◆ **Input for this task**:
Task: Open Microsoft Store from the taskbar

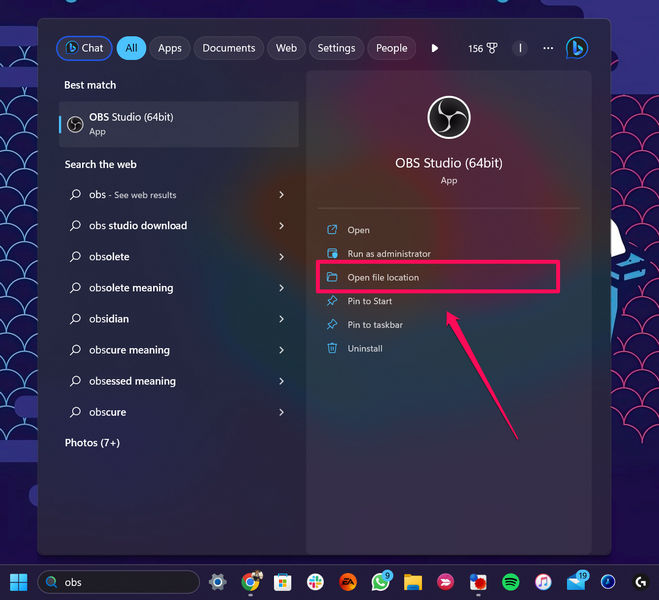Action: 283,582
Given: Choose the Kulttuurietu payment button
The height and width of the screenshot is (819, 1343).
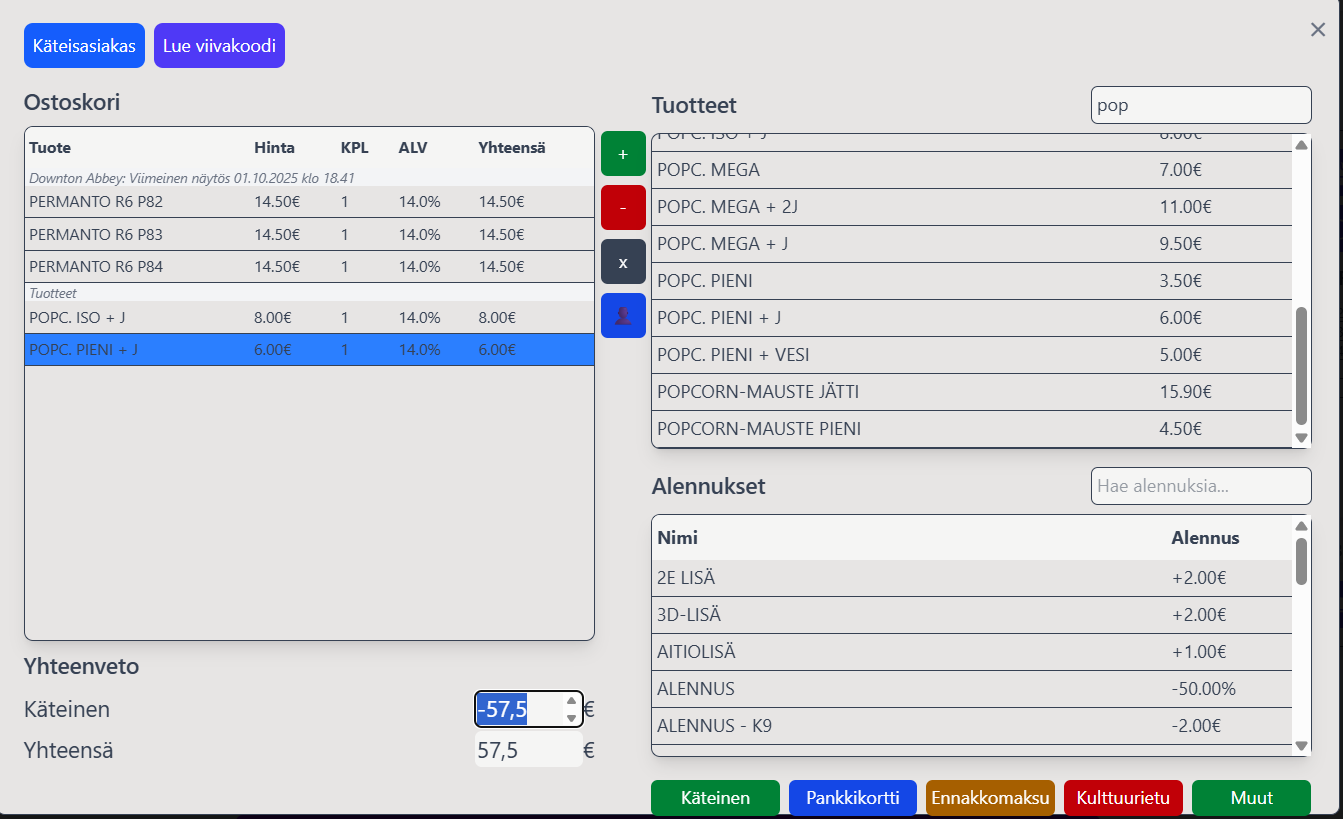Looking at the screenshot, I should coord(1123,798).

◆ **Exercise directions**:
Print, exactly as written, the lines from the one containing "The height and" to the end of the material, both ends included, and nothing else; no pictures.

◆ **Result for this exercise**:
The height and width of the screenshot is (819, 1343).
Looking at the screenshot, I should coord(1123,798).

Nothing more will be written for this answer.